The Red comic book was a gritty, realistic CIA story written by Warren Ellis. The film is a straightforward action-comedy that doubles as an excuse for us to watch Bruce Willis, Helen Mirren, Morgan Freeman and the rest of the gang have fun. It helps that it is executed seamlessly.

The film opens on Frank Moses (Willis), a retired CIA agent with a boring life that has a desperate phone relationship with the customer service agent that deals with his pension check. She is far away, at a call center in Kansas City. Then, mercenaries are hired to kill him in the middle of the night. He makes them all dead and the fun begins.

The story is no letdown. The pendulum pace of action beats is punctuated by gags and one-liners. During the course of things Helen Mirren fires large weapons, John Malkovich chases people with a bomb strapped to his chest and lots of bodies pile up.

And this one time, John Malkovich shot a rocket launcher in the face!

4. When the Wind Blows (1986)
Peggy Ashcroft, John Mills and Robin Houston

If this weren’t strictly a comic book movies website and I were to write a 6 list composed of the things I find most beautifully depressing, this film would make the list – along with “Romeo and Juliet,” internet dating and the guy that got his hands chopped off by a helicopter because he was happy.

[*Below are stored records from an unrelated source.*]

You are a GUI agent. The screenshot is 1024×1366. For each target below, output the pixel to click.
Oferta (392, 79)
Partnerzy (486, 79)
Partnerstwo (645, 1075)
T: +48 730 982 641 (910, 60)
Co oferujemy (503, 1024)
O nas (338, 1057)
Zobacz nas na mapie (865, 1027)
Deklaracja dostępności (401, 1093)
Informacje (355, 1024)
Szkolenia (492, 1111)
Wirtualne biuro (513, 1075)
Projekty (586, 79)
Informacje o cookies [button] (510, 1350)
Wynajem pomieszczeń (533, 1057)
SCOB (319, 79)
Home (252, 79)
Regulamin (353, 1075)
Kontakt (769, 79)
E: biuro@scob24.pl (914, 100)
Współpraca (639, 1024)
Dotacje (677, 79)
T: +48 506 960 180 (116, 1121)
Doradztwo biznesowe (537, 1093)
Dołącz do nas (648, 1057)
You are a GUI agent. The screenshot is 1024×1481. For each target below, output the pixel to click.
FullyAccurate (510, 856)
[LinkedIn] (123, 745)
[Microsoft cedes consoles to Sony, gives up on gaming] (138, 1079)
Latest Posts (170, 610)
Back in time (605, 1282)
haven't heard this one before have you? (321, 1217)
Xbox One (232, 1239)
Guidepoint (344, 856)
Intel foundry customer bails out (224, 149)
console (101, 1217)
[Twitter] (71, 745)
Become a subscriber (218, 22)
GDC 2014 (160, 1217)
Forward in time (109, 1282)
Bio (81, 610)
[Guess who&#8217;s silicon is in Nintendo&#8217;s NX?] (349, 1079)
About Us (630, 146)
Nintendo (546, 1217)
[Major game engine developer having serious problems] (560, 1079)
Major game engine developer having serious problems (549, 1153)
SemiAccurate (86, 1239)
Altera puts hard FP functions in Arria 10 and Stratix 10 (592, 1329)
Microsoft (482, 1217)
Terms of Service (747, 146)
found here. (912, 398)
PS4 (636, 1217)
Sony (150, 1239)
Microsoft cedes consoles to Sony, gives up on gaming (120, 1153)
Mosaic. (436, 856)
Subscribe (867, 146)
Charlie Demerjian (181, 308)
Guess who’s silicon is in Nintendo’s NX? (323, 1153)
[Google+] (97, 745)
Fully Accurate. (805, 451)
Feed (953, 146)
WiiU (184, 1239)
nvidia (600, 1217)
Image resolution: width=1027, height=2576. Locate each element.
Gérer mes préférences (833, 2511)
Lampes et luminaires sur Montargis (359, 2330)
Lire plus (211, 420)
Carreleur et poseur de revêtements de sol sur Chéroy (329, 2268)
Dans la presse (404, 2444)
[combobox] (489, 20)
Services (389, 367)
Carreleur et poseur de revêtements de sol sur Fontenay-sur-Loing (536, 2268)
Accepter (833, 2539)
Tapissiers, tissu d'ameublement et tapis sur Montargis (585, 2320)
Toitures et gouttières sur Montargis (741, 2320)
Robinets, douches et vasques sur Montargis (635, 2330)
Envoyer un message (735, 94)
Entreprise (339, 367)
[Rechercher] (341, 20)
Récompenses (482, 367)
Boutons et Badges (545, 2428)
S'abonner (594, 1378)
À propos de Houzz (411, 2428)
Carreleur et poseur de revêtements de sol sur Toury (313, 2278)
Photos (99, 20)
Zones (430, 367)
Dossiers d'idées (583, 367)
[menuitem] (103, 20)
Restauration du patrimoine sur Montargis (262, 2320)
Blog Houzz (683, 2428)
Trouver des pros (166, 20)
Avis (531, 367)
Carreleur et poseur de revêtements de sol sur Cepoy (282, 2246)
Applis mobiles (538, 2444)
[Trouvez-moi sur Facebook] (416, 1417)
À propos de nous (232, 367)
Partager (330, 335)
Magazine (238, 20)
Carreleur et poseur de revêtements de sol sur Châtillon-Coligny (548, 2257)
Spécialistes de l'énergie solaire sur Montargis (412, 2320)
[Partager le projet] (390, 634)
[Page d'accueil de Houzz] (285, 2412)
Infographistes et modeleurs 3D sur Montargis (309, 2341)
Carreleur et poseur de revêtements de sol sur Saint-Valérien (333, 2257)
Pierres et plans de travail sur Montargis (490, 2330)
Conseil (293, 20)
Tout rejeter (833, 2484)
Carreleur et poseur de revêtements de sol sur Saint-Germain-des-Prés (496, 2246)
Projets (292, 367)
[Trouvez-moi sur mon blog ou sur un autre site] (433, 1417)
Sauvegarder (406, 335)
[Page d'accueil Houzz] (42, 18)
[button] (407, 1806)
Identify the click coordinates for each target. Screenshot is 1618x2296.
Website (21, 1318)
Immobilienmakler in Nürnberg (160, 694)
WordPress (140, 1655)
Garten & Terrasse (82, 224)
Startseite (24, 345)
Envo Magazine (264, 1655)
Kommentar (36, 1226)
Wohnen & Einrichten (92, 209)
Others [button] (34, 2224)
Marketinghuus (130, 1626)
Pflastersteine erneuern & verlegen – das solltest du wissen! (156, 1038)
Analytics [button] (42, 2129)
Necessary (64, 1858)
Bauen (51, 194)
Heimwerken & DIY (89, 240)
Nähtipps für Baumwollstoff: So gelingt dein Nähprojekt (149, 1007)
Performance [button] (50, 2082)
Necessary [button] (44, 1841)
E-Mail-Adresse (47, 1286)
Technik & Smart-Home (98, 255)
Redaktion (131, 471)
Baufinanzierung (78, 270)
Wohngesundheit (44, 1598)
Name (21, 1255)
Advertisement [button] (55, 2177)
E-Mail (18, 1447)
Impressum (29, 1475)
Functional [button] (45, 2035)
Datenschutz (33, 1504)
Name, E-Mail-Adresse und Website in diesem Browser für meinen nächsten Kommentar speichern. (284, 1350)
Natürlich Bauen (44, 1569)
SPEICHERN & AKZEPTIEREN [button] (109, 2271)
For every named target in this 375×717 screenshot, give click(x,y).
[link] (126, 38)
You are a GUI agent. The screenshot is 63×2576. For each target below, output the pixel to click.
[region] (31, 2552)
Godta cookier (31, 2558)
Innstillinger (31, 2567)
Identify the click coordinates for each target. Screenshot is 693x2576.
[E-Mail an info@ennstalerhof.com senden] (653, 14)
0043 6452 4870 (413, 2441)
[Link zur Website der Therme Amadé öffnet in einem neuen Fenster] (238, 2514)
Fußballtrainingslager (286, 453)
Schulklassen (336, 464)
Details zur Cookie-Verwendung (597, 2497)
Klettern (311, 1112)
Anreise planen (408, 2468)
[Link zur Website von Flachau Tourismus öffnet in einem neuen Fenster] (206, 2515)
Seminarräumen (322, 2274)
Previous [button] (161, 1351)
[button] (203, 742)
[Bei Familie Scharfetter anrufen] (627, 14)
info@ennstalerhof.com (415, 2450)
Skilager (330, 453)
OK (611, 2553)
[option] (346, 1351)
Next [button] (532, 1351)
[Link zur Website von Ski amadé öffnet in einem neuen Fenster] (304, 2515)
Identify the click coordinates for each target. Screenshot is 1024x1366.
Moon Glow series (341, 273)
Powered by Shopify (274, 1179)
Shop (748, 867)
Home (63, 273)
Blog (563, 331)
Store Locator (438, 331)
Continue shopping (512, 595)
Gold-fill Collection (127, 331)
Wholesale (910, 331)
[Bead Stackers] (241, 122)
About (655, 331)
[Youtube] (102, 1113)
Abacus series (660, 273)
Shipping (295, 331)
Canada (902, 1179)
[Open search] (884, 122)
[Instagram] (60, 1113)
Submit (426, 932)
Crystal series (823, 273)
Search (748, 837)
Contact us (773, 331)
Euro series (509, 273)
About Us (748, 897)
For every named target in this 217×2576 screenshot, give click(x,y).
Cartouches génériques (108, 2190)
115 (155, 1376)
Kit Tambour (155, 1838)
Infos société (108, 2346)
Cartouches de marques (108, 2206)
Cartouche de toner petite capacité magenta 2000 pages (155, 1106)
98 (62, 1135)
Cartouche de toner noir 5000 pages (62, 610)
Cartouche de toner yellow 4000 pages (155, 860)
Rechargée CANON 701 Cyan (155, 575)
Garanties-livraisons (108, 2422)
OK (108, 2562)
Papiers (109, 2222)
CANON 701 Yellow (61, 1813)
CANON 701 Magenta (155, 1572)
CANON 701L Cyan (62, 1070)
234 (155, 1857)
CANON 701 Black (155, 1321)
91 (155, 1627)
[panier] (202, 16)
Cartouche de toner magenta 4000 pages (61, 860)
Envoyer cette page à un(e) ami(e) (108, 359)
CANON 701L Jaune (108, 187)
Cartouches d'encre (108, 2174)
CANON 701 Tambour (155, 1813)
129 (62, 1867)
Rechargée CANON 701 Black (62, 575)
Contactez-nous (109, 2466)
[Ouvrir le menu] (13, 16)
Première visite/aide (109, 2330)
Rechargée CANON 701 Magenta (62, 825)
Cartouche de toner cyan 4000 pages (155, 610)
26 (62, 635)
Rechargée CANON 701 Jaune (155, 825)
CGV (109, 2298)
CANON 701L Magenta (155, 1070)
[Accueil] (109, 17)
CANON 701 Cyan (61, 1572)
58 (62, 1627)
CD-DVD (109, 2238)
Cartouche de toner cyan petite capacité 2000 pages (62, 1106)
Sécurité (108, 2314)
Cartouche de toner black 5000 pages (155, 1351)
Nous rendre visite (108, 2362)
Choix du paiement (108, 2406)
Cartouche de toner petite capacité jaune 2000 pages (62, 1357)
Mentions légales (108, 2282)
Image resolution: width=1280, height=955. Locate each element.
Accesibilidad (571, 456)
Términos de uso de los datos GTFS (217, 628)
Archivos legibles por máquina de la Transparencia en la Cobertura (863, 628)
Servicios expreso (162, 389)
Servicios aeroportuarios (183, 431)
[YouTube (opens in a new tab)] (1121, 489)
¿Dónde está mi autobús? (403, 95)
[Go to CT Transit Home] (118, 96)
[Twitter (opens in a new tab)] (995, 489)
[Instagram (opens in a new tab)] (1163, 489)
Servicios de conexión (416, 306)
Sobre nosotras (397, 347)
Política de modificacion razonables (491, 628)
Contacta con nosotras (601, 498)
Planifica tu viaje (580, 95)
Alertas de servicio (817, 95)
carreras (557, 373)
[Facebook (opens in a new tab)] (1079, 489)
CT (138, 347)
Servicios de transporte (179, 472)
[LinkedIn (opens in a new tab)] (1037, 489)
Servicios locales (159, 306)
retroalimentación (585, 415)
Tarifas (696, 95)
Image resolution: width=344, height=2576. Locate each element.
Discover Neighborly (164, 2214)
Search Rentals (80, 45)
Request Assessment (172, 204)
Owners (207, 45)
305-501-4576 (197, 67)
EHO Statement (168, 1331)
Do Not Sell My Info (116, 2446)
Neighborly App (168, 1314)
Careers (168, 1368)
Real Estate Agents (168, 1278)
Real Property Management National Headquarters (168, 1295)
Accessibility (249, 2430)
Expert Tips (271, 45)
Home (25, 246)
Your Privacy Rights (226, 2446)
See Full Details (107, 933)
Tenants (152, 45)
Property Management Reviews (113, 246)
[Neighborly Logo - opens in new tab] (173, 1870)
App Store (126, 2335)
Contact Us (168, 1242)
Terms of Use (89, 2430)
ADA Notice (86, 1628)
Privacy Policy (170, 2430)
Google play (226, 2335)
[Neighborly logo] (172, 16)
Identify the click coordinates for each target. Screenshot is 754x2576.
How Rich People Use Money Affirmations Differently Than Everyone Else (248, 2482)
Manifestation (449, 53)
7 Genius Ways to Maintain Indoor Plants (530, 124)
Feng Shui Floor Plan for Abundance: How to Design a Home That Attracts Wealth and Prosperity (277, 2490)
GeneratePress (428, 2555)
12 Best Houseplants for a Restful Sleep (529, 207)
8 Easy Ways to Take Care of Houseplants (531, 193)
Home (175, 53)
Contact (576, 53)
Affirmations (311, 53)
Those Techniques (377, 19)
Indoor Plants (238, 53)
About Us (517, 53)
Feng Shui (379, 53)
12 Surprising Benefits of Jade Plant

When the Wind Blows is the story of an elderly couple caught in a third world war. The government announces an impending nuclear attack by the Soviet Union and the couple are forced to learn how to survive the attack and the resultant fallout. The couple is incredibly naive about the consequences and that allows time for gentle laughter during a story that gets steadily darker.

The soundtrack by David Bowie and Roger Waters presents the mood impeccably. The book was written by Raymond Briggs, who also wrote the legendary, wordless Christmas story, “The Snowman.” His storytelling skills are translated to the screen perfectly and the result is one of the saddest tales everyone should see.

5. Fritz the Cat (1972)
One of the first anthropomorphic animal cartoons certainly not for kids, Fritz the Cat threw wide the door on both the comic book and animation worlds. Fritz was filthy and unashamed, the very definition of hedonism.

Thanks to its X-rated veneer, many detractors passed Fritz the Cat off as poorly-drawn porn, a statement doubly incorrect. While Fritz was a clear example of life gone terribly wrong, he worked as a shocking vehicle for a sociopolitical message that has since been heard by millions.

Robert Crumb, Fitz the Cat’s creator, began drawing the original comic strip in the 60’s, as a way to get his voice heard in the underground magazines of the day. He went on to self-publish his own comic books and that decision created a groundswell of creativity in the comic book community that has led to the medium gaining mainstream credibility.

And all it took was a pornographic cat.

caspercover6. Casper (1995)
Bill Pullman, Christina Ricci and Cathy Moriarty

Shocked Road to Perdition isn’t here? Don’t be. There are enough examples for me to fill a second list like this (and someday I might) and it might be on that one, but this time we’re talking Casper. Millions of young boys fell in love with Christina Ricci when she was in The Addams Family, but Wednesday Addams made it a creepy kind of love that you couldn’t talk about in gym. Casper made it a right out there in the open kind of love.

Casper is a big screen franchise still waiting to happen. The first film was a huge success. It grossed as much as some superhero films and only cost $55 million to make. Unfortunately, it was a slightly uncomfortable film – it is a happy cartoon ghost, so death jokes are bound to arise – and it didn’t go over well with critics and there was never another go-round.

The acting was pretty top notch in the film. There were appearances by Eric Idol, Dan Ackroyd, Ben Stein, Rodney Dangerfield, Fred Rogers, Clint Eastwood and a semi-sane Mel Gibson. Brad Garrett sounded just like the Fatso I imagined from reading the old Harvey comics.

Casper deserves another movie. An appearance by Wendy the Witch or Hotstuff is wanted for us to share with our generation’s kids. Even Spooky (with Pearl!) would be nice.